(Téhéran) L’Iran a annoncé mercredi le lancement d’un premier satellite militaire, aussitôt dénoncé par les États-Unis sur fond de nouvelle escalade de tensions dans le Golfe, où Donald Trump menace de « détruire » des embarcations iraniennes.

Les Gardiens de la Révolution, l’armée idéologique de la République islamique iranienne, se sont targués du lancement réussi du satellite « Nour » (« Lumière » en persan). Il s’agit d’un « nouveau développement dans le domaine spatial pour l’Iran islamique », ont-ils assuré sur leur site Sepahnews.

Le satellite a « orbité autour de la Terre à 425 km », après avoir été lancé depuis le désert de Markazi, dans le centre de l’Iran, ont-ils précisé.

La télévision d’État a diffusé des images de ce qu’elle a présenté comme étant le satellite monté sur une fusée au moment du lancement. Il s’agit d’une « grande réalisation nationale », s’est félicité le ministre iranien des Télécommunications, Mohammad Javad Azari Jahromi.

Ce lancement – dont le bon déroulé n’a pu être vérifié de manière indépendante – n’est qu’une « façade pour le développement par l’Iran de technologies balistiques avancées », a rapidement dénoncé Israël, disant y voir une violation de la résolution 2231 du Conseil de sécurité de l’ONU.

« Rendre des comptes »

Ce texte enjoint Téhéran à « ne mener aucune activité liée aux missiles balistiques conçus pour pouvoir emporter des charges nucléaires, y compris les tirs recourant à la technologie des missiles balistiques ».

Le chef de la diplomatie américaine Mike Pompeo a également jugé que le lancement était « contraire » à la résolution des Nations unies et démontrait que les États-Unis avaient « raison » en dénonçant des programmes des tirs de « missiles » masqués.

« L’Iran devra rendre des comptes », a-t-il prévenu.

« Il y a des limites et des lignes à ne pas franchir s’ils ne veulent pas en subir les conséquences », a aussi menacé le vice-ministre américain de la Défense David Norquist.

Cet épisode intervient dans un contexte à nouveau explosif entre les deux pays ennemis.

Tout récemment, un nouvel incident a mis face à face des navires américains et des vedettes des Gardiens de la Révolution dans les eaux du Golfe.
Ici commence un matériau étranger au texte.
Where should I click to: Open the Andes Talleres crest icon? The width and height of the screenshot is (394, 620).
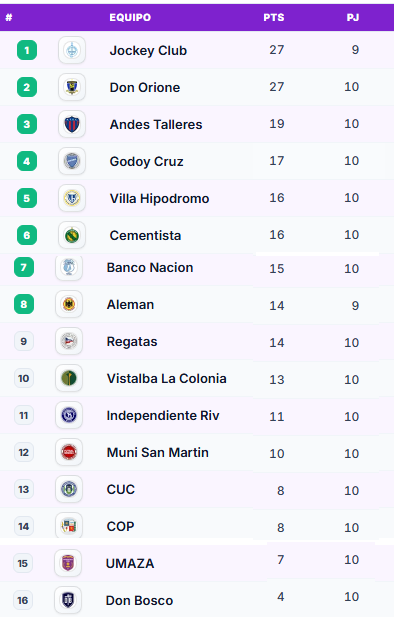point(72,124)
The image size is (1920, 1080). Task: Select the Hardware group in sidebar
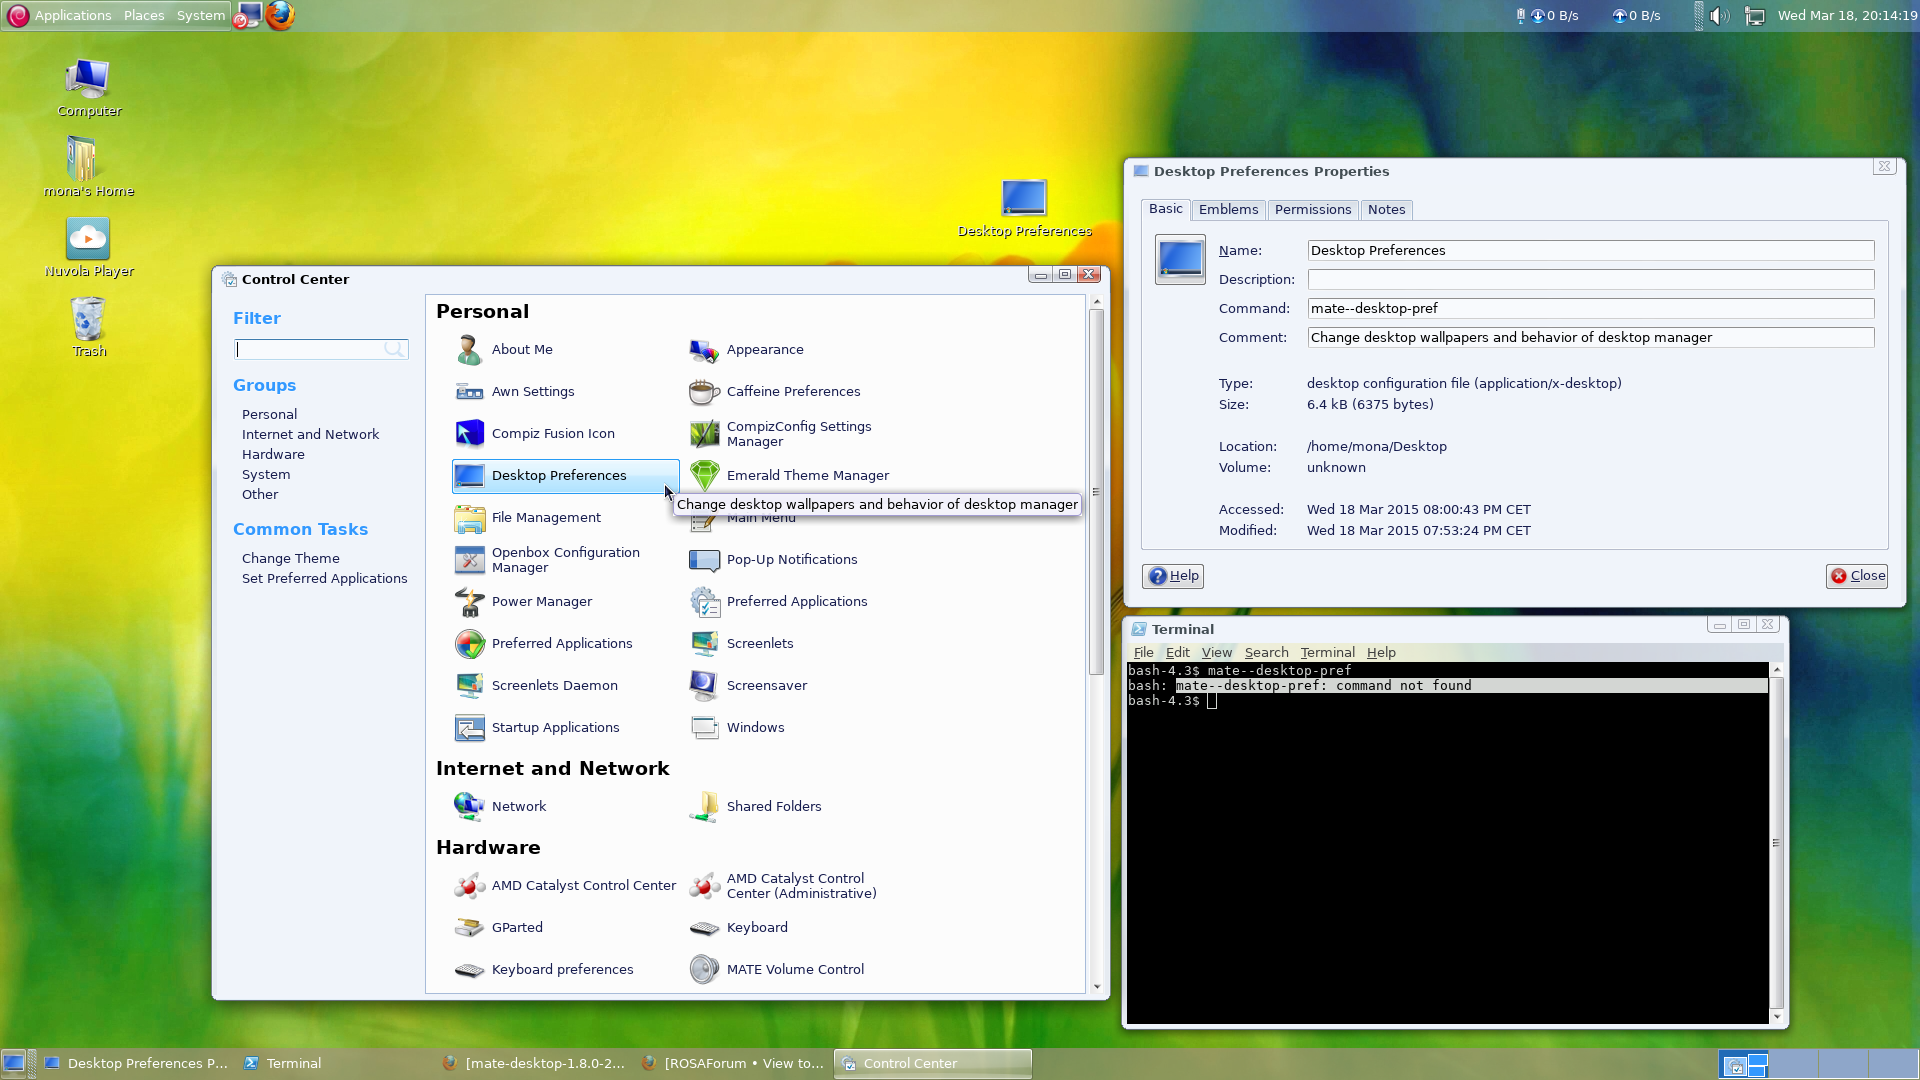273,455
Le Pentagone avait alors accusé Téhéran de « manœuvres dangereuses » en mer.

Mercredi, le président Trump a affirmé avoir donné l’ordre de « détruire » toute embarcation iranienne « harcelant » les navires américains dans le Golfe, qui fut déjà le théâtre d’un accès de tension l’été dernier sur fond de navires-citernes saisis et d’attaques contre des installations pétrolières imputées par Washington à Téhéran.

« Dissuasion »

« Au lieu d’intimider les autres, les Américains doivent faire de leur mieux pour sauver leurs troupes infectées par le coronavirus » et « sauver leur peuple de la grande crise qui a frappé ce pays », a répondu le porte-parole des forces armées iraniennes, le général de brigade Abdolfazl Shékarchi.

L’Iran a enregistré officiellement près de 5400 morts du nouveau coronavirus et environ 86 000 cas de contamination, soit le bilan le plus lourd du Moyen-Orient même si certains le jugent largement sous-estimé.

L’hostilité entre les deux pays a été exacerbée depuis que les États-Unis ont quitté il y a deux ans l’accord international de 2015 sur le nucléaire iranien et rétabli les sanctions économiques punitives contre l’Iran.  

Ces sanctions pèsent sur le secteur pétrolier iranien, mais aussi, selon Téhéran, sur sa capacité à faire face à la pandémie de nouveau coronavirus.

Les tensions ont atteint un nouveau pic après la mort du puissant général iranien Qassem Soleimani, tué dans une frappe de drone américaine à Bagdad le 3 janvier.

L’administration Trump avait alors assuré avoir « rétabli une capacité de dissuasion » à l’égard de la République islamique, mais les faucons de Washington, à l’instar de l’ex-conseiller présidentiel John Bolton, estiment que les derniers évènements sont « la preuve » d’une pression encore insuffisante.

Le 9 février, l’Iran avait échoué à mettre en orbite un satellite d’observation scientifique, baptisé « Zafar » (« Victoire » en persan). Son lancement avait été condamné par Paris et Washington, qui avaient accusé Téhéran de vouloir renforcer ses compétences dans le domaine des missiles balistiques par le biais du lancement de satellites.

Affirmant n’avoir aucun projet de se doter de l’arme atomique, Téhéran assure que ses programmes balistique et spatial ne vont pas à l’encontre de la résolution de l’ONU.